Enigma Labs, a tech startup registered in Delaware, seeks to help facilitate investigations into unknown aerial phenomena by creating a repository of UFO sighting reports.
According to Bloomberg, such a repository would allow to crowdsource, catalog, and evaluate suspected UFO incidents, and to expose hoaxes, essentially allowing to separate the proverbial wheat from chaff.
“The internet is full of nonsense and it’s very hard to get good information,” Enigma Labs founder Alex Smith said, as quoted by the media outlet.
By implementing tools such as artificial intelligence and “every cutting-edge technology,” as Smith put it, Enigma will screen and verify suspected UFO sightings, using a veracity score system to rate them.
“Anything that is identifiable — we use our technology to screen that out,” Smith said. “We can be rational about what people are seeing and focus on those 1-5% that aren’t as identifiable.”

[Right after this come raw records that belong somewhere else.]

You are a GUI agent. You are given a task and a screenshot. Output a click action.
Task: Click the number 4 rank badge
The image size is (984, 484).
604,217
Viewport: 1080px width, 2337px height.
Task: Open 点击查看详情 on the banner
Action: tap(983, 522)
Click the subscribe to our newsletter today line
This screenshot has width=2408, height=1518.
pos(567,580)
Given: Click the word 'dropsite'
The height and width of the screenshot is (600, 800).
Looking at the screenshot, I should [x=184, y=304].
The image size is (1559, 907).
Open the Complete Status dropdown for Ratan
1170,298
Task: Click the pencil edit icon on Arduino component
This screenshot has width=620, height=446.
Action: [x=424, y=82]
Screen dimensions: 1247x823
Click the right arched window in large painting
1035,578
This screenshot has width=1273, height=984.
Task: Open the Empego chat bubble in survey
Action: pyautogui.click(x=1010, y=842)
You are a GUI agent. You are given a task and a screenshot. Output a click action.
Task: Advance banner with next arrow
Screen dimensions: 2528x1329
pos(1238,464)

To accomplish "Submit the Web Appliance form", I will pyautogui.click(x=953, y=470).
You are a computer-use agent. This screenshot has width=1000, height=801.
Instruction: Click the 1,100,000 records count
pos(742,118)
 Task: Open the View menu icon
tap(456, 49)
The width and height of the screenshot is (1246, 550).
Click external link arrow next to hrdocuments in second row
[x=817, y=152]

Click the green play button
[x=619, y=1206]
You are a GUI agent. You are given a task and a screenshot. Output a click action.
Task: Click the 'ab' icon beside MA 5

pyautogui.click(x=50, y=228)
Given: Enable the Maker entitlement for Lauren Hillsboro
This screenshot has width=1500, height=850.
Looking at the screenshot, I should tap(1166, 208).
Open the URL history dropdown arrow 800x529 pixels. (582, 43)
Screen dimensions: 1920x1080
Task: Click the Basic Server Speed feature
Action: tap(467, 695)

The startup’s chief technology officer reportedly said that they have already initiated a private beta test of the project, and that they intend to launch a public iPhone app in the fall.
Harvard University astronomer Avi Loeb, however, reportedly suggested that obtaining high-resolution images may be somewhat problematic for Enigma, since even if one has “a million cellphone images, they will always be blurry, because the cameras are not great.”
“The cameras cannot resolve an object at a distance of mile and that’s why you need telescopes,” he remarked.